*** Exercise text ***

Real-time calculation of trace-weighted images and apparent diffusion coefficient (ADC) maps from single-shot diffusion-weighted EPI sequences was automatically performed by the scanner system.
PET image units were converted to standardized uptake values (SUV) using the OsiriX MD medical image viewer. T1- and T2-weighted MR images were neither normalized nor rescaled.
Tumor segmentation
PET/MRI datasets were imported into the Fiji open source image processing package [14 ], using the ImageJ interface to the Orthanc DICOM server [15 ]. The primary gross tumor volume (GTV) was manually outlined by two experienced radiologists in consensus using Fiji on sagittal VIBE MR sequences 20 seconds after i. v. contrast agent injection. The delineated GTV was exported using voxel-wise binary image masks (0: off mask, 1: on mask). Original MR sequences, DCE-MRI parameter maps, ADC maps and reconstructed PET image data were resampled using the VIBE sequence as the reference in order to create one-to-one mapping of voxel coordinates between all image volumes and the binary GTV mask.
Image feature extraction
Quantitative imaging features were extracted using the Radiomic Image Processing Toolbox for R [16 ]
[17 ]. A total of 45 different image features were calculated from non-enhanced as well as post-contrast T1-weighted TSE images, T1-weighted perfusion images, T2-weighted TSE images, ADC maps, parametric K
trans
, Kep , Ve and iAUC maps and PET images, respectively, totaling 450 features. These features included standard first order statistics (e. g. standard deviation, mean and energy), features derived from the gray level co-occurrence matrix (e. g. contrast, correlation dissimilarity and inverse difference moment) and features derived from the gray level run length matrix (e. g. gray level non-uniformity, long run emphasis and run percentage). The complete list of image features is documented in the Radiomic Image Processing Toolbox [16 ]. Images were discretized by binning the voxels into a fixed number of 32 bins. Furthermore, the overall longest diameter of the tumor – as performed in both the clinical routine and RECIST tumor assessment – was added to the image features.

*** End of Exercise text ***

Your tasks
a - Reproduce the PET/MRI methods passage word for word, beginning at "PET image units" and stopping after "binary GTV mask.".
b - List every abbreviation in the PET/MRI methods passage that is introduced in parentheses right after its full term, and give that full term for each.
c - Write the next part of the PET/MRI methods passage, picking up after its final sentence.

*** Available data ***

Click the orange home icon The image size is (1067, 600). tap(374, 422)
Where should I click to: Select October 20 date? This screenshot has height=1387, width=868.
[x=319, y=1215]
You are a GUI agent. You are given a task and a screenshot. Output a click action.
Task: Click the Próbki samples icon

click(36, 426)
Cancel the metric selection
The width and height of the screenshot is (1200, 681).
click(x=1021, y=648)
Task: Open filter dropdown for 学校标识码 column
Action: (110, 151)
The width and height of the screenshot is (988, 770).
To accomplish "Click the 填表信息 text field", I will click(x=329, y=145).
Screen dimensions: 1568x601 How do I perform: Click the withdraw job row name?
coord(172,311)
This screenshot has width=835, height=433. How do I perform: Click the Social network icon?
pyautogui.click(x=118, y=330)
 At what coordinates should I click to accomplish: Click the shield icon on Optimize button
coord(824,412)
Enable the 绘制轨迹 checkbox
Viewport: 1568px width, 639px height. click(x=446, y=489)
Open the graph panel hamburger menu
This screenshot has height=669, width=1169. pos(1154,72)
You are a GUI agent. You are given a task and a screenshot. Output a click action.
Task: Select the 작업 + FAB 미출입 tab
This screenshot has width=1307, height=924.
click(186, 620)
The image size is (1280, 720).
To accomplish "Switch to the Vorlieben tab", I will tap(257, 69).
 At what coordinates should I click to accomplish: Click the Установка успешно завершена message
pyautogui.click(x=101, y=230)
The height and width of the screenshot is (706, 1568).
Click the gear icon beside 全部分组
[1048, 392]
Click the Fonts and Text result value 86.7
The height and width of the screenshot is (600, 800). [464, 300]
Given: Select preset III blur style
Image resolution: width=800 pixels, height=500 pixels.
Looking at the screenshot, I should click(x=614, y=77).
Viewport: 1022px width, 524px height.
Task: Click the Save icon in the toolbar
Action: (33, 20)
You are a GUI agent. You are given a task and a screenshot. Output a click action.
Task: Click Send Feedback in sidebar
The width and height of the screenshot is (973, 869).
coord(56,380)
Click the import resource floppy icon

*** End of Available data ***

Results for each task
a -
PET image units were converted to standardized uptake values (SUV) using the OsiriX MD medical image viewer. T1- and T2-weighted MR images were neither normalized nor rescaled.
Tumor segmentation
PET/MRI datasets were imported into the Fiji open source image processing package [14 ], using the ImageJ interface to the Orthanc DICOM server [15 ]. The primary gross tumor volume (GTV) was manually outlined by two experienced radiologists in consensus using Fiji on sagittal VIBE MR sequences 20 seconds after i. v. contrast agent injection. The delineated GTV was exported using voxel-wise binary image masks (0: off mask, 1: on mask). Original MR sequences, DCE-MRI parameter maps, ADC maps and reconstructed PET image data were resampled using the VIBE sequence as the reference in order to create one-to-one mapping of voxel coordinates between all image volumes and the binary GTV mask.

b -
ADC: apparent diffusion coefficient
SUV: standardized uptake values
GTV: gross tumor volume

c -
Standard of reference
Histopathological verification of the primary cervical cancer was available in all 30 patients. As clinical evaluation is the primary and guideline-recommended staging approach for cervical cancer patients and histopathological verification of all suspect lymph node or distant metastases is not obligatory to initiate treatment [18 ]
[19 ], a modified reference standard was chosen as defined in previous publications [20 ]. A consensus interpretation among a radiologist and nuclear medicine specialist was performed for each patient, taking into account the results of pelvic and/or paraaortic lymphadenectomy (available in 25/30 patients), results of pelvic and whole-body PET/MRI examinations, clinical staging results as well as findings in corresponding follow-up examinations. In this context, a suspicious lesion was considered as malignant when (i) a lesion disappeared or decreased in size and/or revealed a decreasing 18 F-FDG accumulation under systemic therapy as well as (ii) an increase/decrease in the number and size could be determined in subsequent examinations. Conversely, morphologically inconspicuous and PET-negative lesions in PET/MRI and imaging follow-up examinations were considered benign.
Statistical analysis
Statistical analysis and modeling was performed using radiomics analysis. The dimensionality of the feature space was reduced by five different methods [3 ]: Analysis of variance (Anova), Support vector machine recursive feature elimination (SVM-RFE), Mutual information (MIFS), t-score and Wilcoxon tests. The 20 highest ranking features were selected for further analysis. Each feature selection method was combined with several classifiers: Naïve Bayes, linear SVM, non-linear SVM (RBF-SVM), Random Forest and Gradient tree boosting (XGBoost). All classifiers were trained to predict N- or M-stage of the tumor and corresponding ROC curves were computed.
To accommodate for the small sample size, a stratified and nested 5-fold cross-validation procedure was repeated 40 times. In the inner loop, features were selected and the parameters of the classifier were optimized, while the resulting model was evaluated in the outer loop. The exact tuning procedure is summarized in [Table 3 ]. To estimate the final performance, all ROC curves were aggregated by pooling and the corresponding AUC was computed.
Table 3
Parameters and tuning methods used for each classifier. As running times for tuning all parameters of the XGBoost classifier would be too high, stage-wise tuning was applied. The tuning procedure was independent of the stage to be predicted.Tab. 3 Parameter- sowie Tuningmethoden für die einzelnen Klassifikatoren. Da die Laufzeiten des Tunings der Parameter des XGBoost-Klassifikators zu hoch waren, wurde ein schrittweises Tuning vorgenommen. Das Tuning war unabhängig vom vorherzusagenden Stadium.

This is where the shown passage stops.